O centro da AD

Ao posicionar-se como o centro que se dá com todos, Montenegro avisa que dialoga, mas “não tanto que acabe por empatar”. Uma verdadeira espargata política de quem sabe que não lhe resta fazer outra coisa que não seja esticar-se o máximo possível para não se espalhar ao comprido. Parece uma incongruência e é mesmo. Bem demonstrativa do dilema em que se encontra o primeiro-ministro.
Perante as profundas alterações sociais, tecnológicas e geoestratégicas que atravessamos, o que o primeiro-ministro se compromete fazer é juntar pontos desavindos ou, na melhor das hipóteses, ir buscar o que julga serem as melhores soluções a cada uma das diferentes partes em conflito.

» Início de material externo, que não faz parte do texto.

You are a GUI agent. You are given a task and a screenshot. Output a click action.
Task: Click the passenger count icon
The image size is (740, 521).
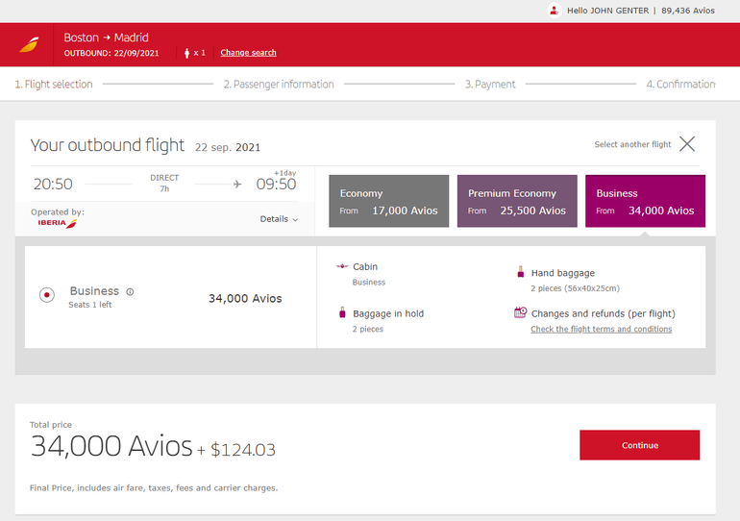185,53
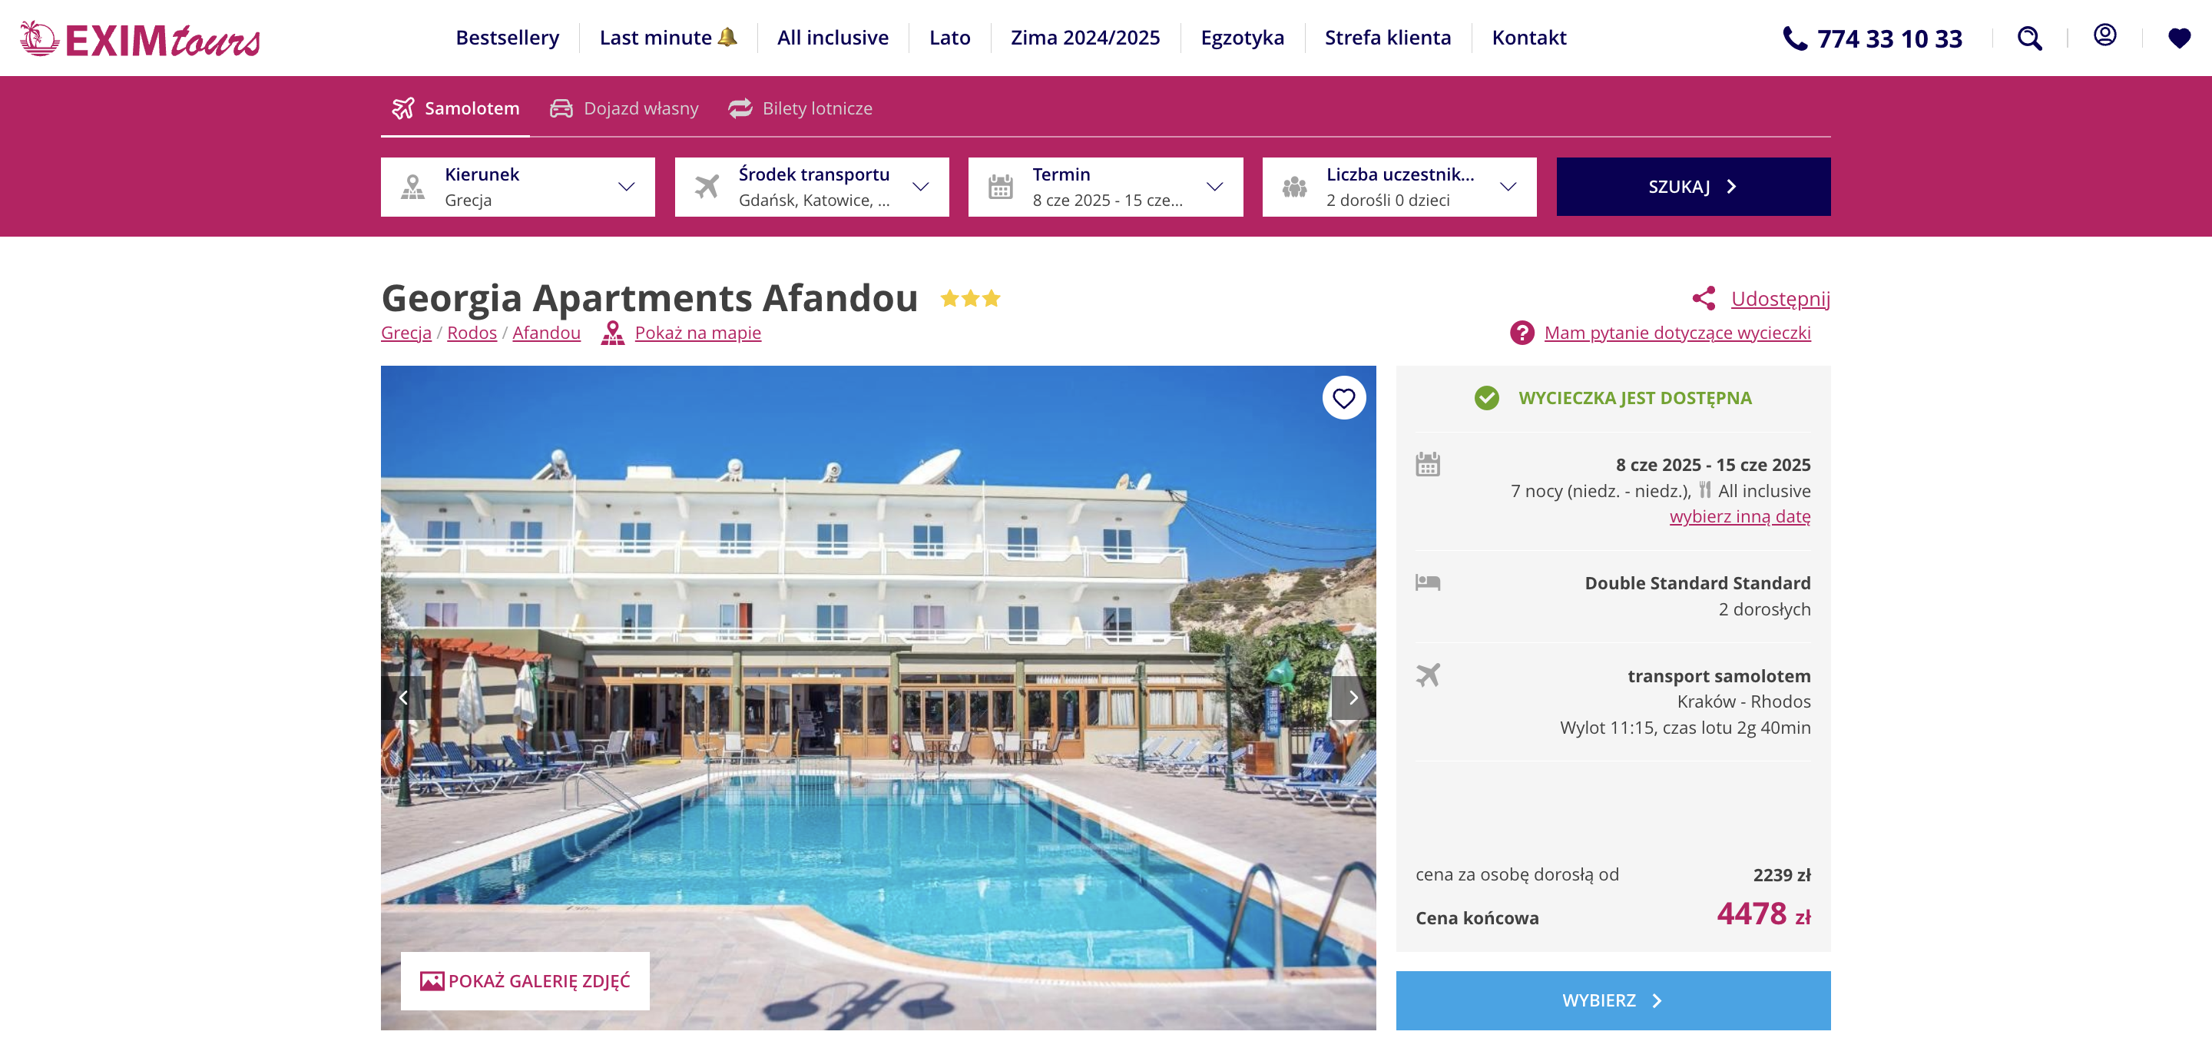The height and width of the screenshot is (1048, 2212).
Task: Click the share icon next to Udostępnij
Action: point(1704,298)
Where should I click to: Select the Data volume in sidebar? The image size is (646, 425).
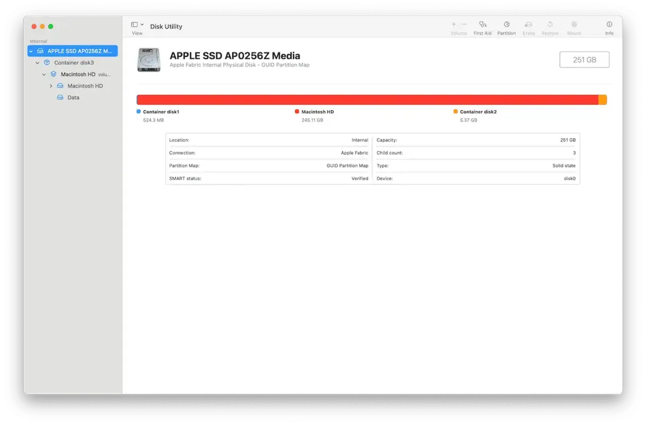click(73, 98)
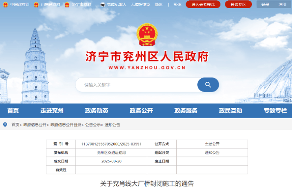The image size is (292, 190).
Task: Click the 注册 register link
Action: pos(282,5)
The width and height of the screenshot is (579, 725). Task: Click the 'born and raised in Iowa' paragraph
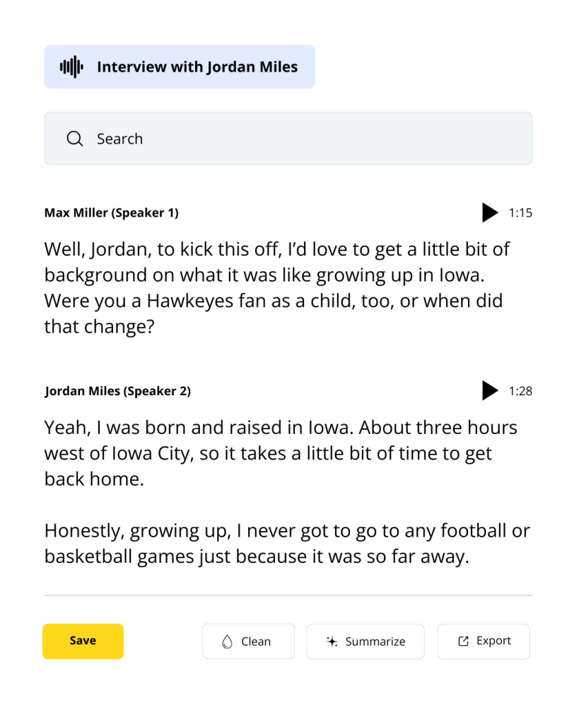(281, 453)
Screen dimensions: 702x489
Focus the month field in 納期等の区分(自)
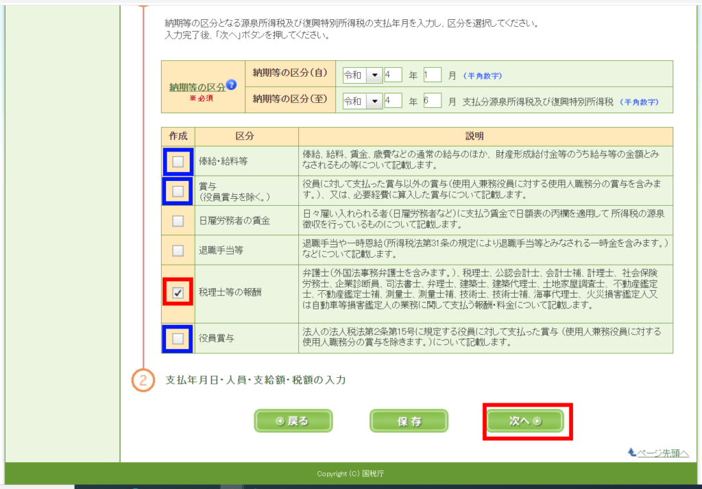433,75
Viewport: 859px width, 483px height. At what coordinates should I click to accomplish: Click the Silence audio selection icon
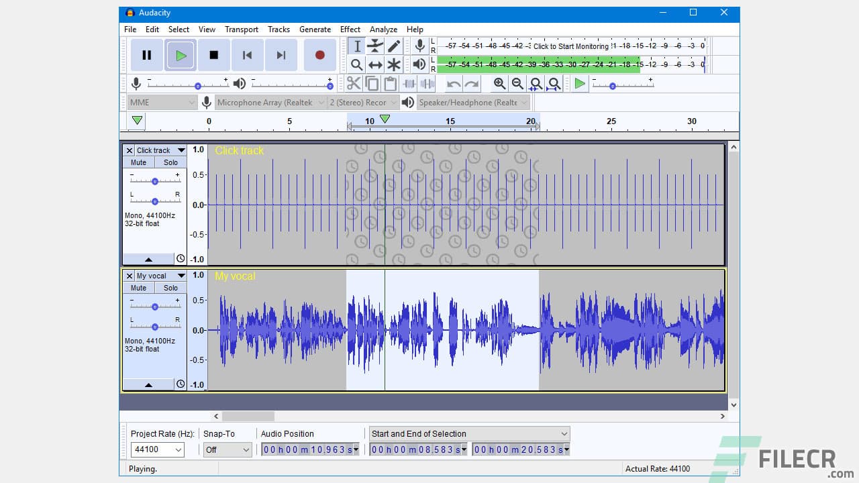pyautogui.click(x=427, y=83)
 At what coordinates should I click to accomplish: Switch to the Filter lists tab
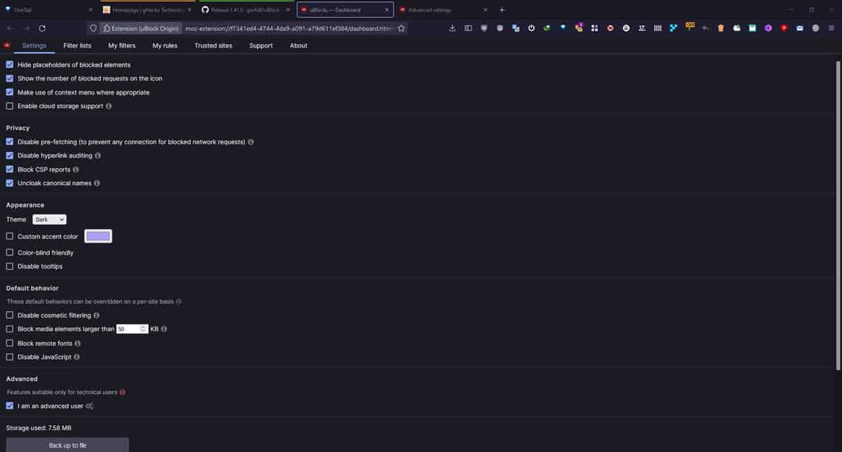(77, 45)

Se na defesa lhe agradar mais o posicionamento do PS, negoceia com os socialistas; se na imigração concordar com a visão do CH, basta-lhe o entendimento com o partido de André Ventura. Um jogo de experimentações que se vai estabelecendo com a prática corrente do dia-a-dia.
A táctica de Luís Montenegro é compreensível perante o fim do bipartidarismo. Mas não deixa de ser um enorme risco para a AD e, já agora, para o país. É que, desde a sua primeira hora, que Montenegro se apresentou como um político reformista. Alguém que ia marcar a diferença com António Costa. Montenegro chegou a comparar-se a Cavaco e a equiparar o seu resultado eleitoral de 2024 ao do PSD em 1985. O próprio nome da coligação com o CDS visou recuperar o ímpeto de Sá Carneiro, que preferia cortar a direito a dialogar com vista a consensos.
Esta visão auto-proclamada de Montenegro foi largada pelo próprio na noite de 18 de Maio, quando a AD ficou longe da maioria absoluta e refém de dois partidos (CH e PS), que juntos fazem maioria no Parlamento. Maioria que Luís Montenegro percebeu que teria de impedir a todo o custo nem que, para tal, se colocasse no meio dos dois maiores partidos da oposição. O dilema de Montenegro é que o ímpeto reformista (de Sá Carneiro, que lhe inspirou a coligação, e de Cavaco Silva, que lhe segredou a estratégia para as eleições antecipadas que conseguiu em 2025), esse ímpeto reformista foi chão que já deu uvas. O objectivo agora é dialogar, juntar pontas soltas, ir andando. Não é muito diferente do que António Costa fez com a geringonça. Os resultados também não. A desagregação do Estado, tão evidente no SNS, está aí para continuar.